Work task: Please write out each entry that follows, keeping it exactly the same.

Data items:
──────
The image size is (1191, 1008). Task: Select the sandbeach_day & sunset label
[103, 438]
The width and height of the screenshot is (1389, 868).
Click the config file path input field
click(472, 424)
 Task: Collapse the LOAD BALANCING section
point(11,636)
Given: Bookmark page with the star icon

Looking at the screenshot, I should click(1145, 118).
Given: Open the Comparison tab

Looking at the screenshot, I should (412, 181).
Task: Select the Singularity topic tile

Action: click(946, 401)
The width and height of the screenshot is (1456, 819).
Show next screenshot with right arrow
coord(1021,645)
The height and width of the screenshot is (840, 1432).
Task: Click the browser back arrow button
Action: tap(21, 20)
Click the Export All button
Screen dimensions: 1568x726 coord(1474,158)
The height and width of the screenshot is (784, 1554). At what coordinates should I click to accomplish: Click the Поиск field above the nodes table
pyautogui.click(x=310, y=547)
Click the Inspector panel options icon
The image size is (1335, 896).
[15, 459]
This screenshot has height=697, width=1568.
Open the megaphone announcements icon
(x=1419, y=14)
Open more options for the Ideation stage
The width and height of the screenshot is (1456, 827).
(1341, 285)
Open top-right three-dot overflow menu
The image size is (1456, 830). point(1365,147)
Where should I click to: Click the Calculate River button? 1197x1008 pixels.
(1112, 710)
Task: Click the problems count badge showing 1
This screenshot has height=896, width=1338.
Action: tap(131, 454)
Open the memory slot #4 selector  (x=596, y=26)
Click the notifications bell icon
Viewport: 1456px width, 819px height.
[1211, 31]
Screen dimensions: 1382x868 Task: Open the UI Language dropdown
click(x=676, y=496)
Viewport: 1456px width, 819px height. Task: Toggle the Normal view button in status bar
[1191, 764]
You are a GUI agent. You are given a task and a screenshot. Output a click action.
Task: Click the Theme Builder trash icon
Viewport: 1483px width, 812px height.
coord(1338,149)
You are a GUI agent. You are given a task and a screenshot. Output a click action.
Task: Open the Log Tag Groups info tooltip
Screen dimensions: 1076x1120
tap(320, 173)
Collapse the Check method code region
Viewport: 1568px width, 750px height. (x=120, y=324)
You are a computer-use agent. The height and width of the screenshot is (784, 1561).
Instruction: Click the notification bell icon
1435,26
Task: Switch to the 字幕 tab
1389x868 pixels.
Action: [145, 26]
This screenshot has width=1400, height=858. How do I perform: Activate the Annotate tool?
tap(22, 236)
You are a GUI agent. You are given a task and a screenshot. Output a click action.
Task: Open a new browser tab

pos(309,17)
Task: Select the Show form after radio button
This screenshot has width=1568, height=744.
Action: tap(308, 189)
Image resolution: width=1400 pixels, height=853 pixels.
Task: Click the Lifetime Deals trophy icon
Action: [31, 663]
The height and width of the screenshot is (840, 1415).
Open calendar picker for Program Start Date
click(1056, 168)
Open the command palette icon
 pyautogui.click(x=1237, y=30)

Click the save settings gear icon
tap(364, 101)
──────
Answer area:
The image size is (1191, 1008). Task: Select the sandbeach_day & sunset label
[103, 438]
The width and height of the screenshot is (1389, 868).
Click the config file path input field
click(472, 424)
 Task: Collapse the LOAD BALANCING section
point(11,636)
Given: Bookmark page with the star icon

Looking at the screenshot, I should click(1145, 118).
Given: Open the Comparison tab

Looking at the screenshot, I should (412, 181).
Task: Select the Singularity topic tile

Action: click(946, 401)
The width and height of the screenshot is (1456, 819).
Show next screenshot with right arrow
coord(1021,645)
The height and width of the screenshot is (840, 1432).
Task: Click the browser back arrow button
Action: tap(21, 20)
Click the Export All button
Screen dimensions: 1568x726 coord(1474,158)
The height and width of the screenshot is (784, 1554). At what coordinates should I click to accomplish: Click the Поиск field above the nodes table
pyautogui.click(x=310, y=547)
Click the Inspector panel options icon
The image size is (1335, 896).
[15, 459]
This screenshot has height=697, width=1568.
Open the megaphone announcements icon
(x=1419, y=14)
Open more options for the Ideation stage
The width and height of the screenshot is (1456, 827).
(1341, 285)
Open top-right three-dot overflow menu
The image size is (1456, 830). point(1365,147)
Where should I click to: Click the Calculate River button? 1197x1008 pixels.
(1112, 710)
Task: Click the problems count badge showing 1
This screenshot has height=896, width=1338.
Action: tap(131, 454)
Open the memory slot #4 selector  (x=596, y=26)
Click the notifications bell icon
Viewport: 1456px width, 819px height.
[1211, 31]
Screen dimensions: 1382x868 Task: Open the UI Language dropdown
click(x=676, y=496)
Viewport: 1456px width, 819px height. Task: Toggle the Normal view button in status bar
[1191, 764]
You are a GUI agent. You are given a task and a screenshot. Output a click action.
Task: Click the Theme Builder trash icon
Viewport: 1483px width, 812px height.
coord(1338,149)
You are a GUI agent. You are given a task and a screenshot. Output a click action.
Task: Open the Log Tag Groups info tooltip
Screen dimensions: 1076x1120
tap(320, 173)
Collapse the Check method code region
Viewport: 1568px width, 750px height. (x=120, y=324)
You are a computer-use agent. The height and width of the screenshot is (784, 1561).
Instruction: Click the notification bell icon
1435,26
Task: Switch to the 字幕 tab
1389x868 pixels.
Action: [145, 26]
This screenshot has width=1400, height=858. How do I perform: Activate the Annotate tool?
tap(22, 236)
You are a GUI agent. You are given a task and a screenshot. Output a click action.
Task: Open a new browser tab

pos(309,17)
Task: Select the Show form after radio button
This screenshot has width=1568, height=744.
Action: tap(308, 189)
Image resolution: width=1400 pixels, height=853 pixels.
Task: Click the Lifetime Deals trophy icon
Action: [31, 663]
The height and width of the screenshot is (840, 1415).
Open calendar picker for Program Start Date
click(1056, 168)
Open the command palette icon
 pyautogui.click(x=1237, y=30)

Click the save settings gear icon
tap(364, 101)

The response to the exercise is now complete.